**PROBLEM**
Across the whole listing, find how many lines contain "computer", then write that number and nothing else.
*** DATA TO USE Section Begins ***
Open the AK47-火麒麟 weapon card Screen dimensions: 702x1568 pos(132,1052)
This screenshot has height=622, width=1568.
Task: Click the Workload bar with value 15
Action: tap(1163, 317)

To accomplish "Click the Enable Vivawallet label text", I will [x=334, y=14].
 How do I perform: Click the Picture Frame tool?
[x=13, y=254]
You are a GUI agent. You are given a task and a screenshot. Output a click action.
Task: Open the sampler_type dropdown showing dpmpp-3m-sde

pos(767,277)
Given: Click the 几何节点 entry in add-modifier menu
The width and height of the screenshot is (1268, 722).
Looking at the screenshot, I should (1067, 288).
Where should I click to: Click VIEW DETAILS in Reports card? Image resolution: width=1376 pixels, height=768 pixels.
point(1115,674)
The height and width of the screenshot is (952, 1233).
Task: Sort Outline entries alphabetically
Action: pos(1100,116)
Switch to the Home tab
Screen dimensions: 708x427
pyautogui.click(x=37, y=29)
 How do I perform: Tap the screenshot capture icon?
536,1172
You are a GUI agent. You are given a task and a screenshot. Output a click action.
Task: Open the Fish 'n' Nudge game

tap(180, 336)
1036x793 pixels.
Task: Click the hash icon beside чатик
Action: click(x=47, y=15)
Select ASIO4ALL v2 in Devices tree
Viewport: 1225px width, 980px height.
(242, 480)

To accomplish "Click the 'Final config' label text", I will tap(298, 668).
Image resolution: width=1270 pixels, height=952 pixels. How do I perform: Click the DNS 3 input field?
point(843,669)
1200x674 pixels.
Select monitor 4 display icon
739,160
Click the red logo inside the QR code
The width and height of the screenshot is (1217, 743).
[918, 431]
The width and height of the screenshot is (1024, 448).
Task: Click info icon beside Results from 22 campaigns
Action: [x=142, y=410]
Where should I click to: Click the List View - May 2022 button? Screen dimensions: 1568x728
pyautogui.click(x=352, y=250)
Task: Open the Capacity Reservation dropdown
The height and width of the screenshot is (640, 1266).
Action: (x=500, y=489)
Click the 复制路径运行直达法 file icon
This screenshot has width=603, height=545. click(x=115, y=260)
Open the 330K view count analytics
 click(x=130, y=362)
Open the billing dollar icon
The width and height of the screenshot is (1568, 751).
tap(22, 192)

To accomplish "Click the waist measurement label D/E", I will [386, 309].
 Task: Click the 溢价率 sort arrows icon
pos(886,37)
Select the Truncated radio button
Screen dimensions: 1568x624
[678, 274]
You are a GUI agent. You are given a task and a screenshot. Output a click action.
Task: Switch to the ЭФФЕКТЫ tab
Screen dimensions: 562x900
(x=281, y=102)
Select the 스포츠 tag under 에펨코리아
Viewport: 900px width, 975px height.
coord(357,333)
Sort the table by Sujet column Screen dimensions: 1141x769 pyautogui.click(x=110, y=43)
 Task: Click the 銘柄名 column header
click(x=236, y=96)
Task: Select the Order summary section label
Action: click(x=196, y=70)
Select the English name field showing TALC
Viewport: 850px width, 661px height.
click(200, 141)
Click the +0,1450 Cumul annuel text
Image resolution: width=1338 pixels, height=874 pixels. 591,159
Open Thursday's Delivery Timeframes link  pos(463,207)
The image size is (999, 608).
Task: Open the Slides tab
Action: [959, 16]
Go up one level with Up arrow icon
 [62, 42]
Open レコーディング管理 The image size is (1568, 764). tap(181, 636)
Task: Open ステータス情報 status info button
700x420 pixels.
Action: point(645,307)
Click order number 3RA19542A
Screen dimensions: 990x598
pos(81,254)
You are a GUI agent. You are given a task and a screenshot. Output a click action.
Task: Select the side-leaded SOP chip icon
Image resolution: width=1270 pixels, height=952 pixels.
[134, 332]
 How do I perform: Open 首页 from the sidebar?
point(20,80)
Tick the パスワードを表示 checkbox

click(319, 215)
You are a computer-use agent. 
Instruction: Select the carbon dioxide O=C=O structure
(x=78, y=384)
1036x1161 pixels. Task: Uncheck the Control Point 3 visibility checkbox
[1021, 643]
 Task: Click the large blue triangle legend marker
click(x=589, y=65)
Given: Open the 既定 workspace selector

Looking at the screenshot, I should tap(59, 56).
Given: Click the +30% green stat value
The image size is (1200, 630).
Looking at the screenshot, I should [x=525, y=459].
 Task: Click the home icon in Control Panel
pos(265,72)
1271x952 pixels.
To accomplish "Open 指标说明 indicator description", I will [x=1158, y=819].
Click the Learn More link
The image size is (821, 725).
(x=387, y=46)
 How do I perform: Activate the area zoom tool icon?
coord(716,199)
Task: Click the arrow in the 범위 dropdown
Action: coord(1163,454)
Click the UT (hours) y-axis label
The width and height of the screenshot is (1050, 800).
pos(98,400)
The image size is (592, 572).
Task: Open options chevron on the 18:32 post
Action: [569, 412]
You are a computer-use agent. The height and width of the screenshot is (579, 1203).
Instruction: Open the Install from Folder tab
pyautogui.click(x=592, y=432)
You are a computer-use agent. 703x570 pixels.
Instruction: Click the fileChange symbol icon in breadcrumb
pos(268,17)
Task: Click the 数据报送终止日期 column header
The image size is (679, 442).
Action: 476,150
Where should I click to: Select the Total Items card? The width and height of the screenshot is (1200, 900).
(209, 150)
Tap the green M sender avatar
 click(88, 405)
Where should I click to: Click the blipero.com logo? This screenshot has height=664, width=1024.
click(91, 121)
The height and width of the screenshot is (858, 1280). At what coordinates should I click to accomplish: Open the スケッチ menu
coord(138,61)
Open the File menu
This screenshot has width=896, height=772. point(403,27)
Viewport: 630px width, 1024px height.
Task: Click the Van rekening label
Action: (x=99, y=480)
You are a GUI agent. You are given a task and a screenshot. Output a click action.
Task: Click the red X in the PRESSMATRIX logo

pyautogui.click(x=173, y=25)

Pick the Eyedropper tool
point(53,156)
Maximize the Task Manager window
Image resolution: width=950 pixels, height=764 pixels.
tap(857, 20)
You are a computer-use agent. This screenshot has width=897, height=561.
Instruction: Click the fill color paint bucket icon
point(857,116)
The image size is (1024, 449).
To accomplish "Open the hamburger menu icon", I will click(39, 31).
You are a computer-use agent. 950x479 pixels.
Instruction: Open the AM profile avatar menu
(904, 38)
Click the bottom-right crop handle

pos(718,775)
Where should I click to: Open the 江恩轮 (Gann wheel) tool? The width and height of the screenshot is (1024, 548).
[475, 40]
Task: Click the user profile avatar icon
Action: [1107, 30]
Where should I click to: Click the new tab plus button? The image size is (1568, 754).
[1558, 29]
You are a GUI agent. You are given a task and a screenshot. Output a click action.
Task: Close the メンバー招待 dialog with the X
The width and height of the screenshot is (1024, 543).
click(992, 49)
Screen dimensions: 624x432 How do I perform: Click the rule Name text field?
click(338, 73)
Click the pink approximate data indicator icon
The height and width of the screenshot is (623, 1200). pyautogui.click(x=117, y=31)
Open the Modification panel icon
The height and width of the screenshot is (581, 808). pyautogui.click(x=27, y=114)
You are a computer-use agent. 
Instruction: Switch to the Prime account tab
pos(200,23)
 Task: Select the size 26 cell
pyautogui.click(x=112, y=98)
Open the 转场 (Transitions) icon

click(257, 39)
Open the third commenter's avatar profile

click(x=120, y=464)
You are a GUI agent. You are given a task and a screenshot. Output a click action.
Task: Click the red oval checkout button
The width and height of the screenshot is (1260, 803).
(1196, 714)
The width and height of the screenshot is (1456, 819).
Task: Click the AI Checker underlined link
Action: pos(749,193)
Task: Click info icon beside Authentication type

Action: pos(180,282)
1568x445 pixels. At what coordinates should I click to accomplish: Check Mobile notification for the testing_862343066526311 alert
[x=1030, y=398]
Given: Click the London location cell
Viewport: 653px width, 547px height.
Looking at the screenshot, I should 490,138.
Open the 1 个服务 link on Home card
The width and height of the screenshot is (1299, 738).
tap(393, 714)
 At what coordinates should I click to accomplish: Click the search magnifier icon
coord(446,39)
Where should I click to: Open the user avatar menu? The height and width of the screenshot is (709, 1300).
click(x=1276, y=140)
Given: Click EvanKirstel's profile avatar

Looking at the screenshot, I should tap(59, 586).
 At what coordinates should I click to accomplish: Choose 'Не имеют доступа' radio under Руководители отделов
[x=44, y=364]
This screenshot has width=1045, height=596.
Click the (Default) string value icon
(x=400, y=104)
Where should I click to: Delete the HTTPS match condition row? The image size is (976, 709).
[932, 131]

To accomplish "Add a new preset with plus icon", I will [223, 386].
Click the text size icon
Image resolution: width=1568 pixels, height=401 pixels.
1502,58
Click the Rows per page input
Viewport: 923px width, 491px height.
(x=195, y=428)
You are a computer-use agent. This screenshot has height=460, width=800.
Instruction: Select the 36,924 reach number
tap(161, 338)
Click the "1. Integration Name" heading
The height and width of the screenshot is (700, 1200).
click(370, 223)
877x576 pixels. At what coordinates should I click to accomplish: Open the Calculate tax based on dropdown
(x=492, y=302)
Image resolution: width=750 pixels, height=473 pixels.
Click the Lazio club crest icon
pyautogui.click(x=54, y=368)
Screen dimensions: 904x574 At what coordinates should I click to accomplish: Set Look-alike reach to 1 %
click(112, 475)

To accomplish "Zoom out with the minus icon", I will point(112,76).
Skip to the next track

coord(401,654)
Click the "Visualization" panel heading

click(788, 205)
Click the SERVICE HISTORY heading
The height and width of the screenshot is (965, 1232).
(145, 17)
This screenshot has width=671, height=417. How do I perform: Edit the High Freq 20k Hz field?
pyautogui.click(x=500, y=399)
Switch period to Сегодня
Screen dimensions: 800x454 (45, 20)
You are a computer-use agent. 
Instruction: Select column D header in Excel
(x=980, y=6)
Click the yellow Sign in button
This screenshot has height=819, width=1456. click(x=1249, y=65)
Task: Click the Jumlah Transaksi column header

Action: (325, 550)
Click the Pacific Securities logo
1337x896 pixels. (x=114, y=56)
*** DATA TO USE Section Ends ***
**RESPONSE BOX**
8